- Opening Delimiter -

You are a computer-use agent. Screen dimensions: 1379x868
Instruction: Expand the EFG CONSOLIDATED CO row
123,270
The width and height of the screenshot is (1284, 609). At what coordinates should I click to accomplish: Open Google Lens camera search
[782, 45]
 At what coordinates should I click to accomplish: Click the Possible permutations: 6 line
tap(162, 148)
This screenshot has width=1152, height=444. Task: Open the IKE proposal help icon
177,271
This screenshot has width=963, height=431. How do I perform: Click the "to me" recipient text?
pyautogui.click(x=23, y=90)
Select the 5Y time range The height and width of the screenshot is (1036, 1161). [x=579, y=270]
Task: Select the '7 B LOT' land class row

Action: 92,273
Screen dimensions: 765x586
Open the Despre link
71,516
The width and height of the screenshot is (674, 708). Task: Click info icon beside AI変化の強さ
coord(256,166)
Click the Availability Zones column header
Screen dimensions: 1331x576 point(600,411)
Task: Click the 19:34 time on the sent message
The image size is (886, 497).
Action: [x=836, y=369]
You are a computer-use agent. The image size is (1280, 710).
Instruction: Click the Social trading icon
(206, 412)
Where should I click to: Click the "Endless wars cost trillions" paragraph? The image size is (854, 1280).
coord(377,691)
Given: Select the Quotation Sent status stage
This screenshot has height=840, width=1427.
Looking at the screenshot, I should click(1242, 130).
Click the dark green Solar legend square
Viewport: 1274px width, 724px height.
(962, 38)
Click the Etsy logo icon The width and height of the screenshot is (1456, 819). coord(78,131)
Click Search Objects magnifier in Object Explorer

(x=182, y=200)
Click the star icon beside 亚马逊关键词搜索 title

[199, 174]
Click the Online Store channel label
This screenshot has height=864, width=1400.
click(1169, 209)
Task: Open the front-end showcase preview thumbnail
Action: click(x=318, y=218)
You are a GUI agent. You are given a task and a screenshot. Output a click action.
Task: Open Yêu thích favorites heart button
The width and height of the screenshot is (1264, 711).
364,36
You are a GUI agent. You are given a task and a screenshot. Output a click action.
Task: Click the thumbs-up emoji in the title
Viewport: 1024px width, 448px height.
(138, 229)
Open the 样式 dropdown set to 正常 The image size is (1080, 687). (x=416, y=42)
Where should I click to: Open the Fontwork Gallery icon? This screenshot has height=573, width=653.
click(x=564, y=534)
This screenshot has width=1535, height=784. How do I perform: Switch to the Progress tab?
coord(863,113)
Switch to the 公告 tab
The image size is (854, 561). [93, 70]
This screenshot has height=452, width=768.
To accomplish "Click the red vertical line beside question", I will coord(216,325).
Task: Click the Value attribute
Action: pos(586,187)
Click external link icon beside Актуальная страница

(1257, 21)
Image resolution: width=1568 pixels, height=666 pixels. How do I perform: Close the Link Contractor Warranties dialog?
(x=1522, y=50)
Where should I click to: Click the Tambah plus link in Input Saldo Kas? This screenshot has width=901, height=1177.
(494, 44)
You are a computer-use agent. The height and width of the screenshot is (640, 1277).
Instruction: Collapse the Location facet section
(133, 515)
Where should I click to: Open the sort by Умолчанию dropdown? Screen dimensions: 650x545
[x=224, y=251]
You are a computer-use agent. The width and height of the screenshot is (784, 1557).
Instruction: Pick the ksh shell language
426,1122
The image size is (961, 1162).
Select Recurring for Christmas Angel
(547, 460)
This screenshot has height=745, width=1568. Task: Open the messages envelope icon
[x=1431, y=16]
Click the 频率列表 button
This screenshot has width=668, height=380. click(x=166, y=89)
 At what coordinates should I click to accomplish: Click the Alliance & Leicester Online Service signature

- Closing Delimiter -

* Instructions for the task
Set down exactly what runs from the line with "The image size is (961, 1162)." to the last line of the data above, including both of those lines and no others.

* Answer
The image size is (961, 1162).
Select Recurring for Christmas Angel
(547, 460)
This screenshot has height=745, width=1568. Task: Open the messages envelope icon
[x=1431, y=16]
Click the 频率列表 button
This screenshot has width=668, height=380. click(x=166, y=89)
 At what coordinates should I click to accomplish: Click the Alliance & Leicester Online Service signature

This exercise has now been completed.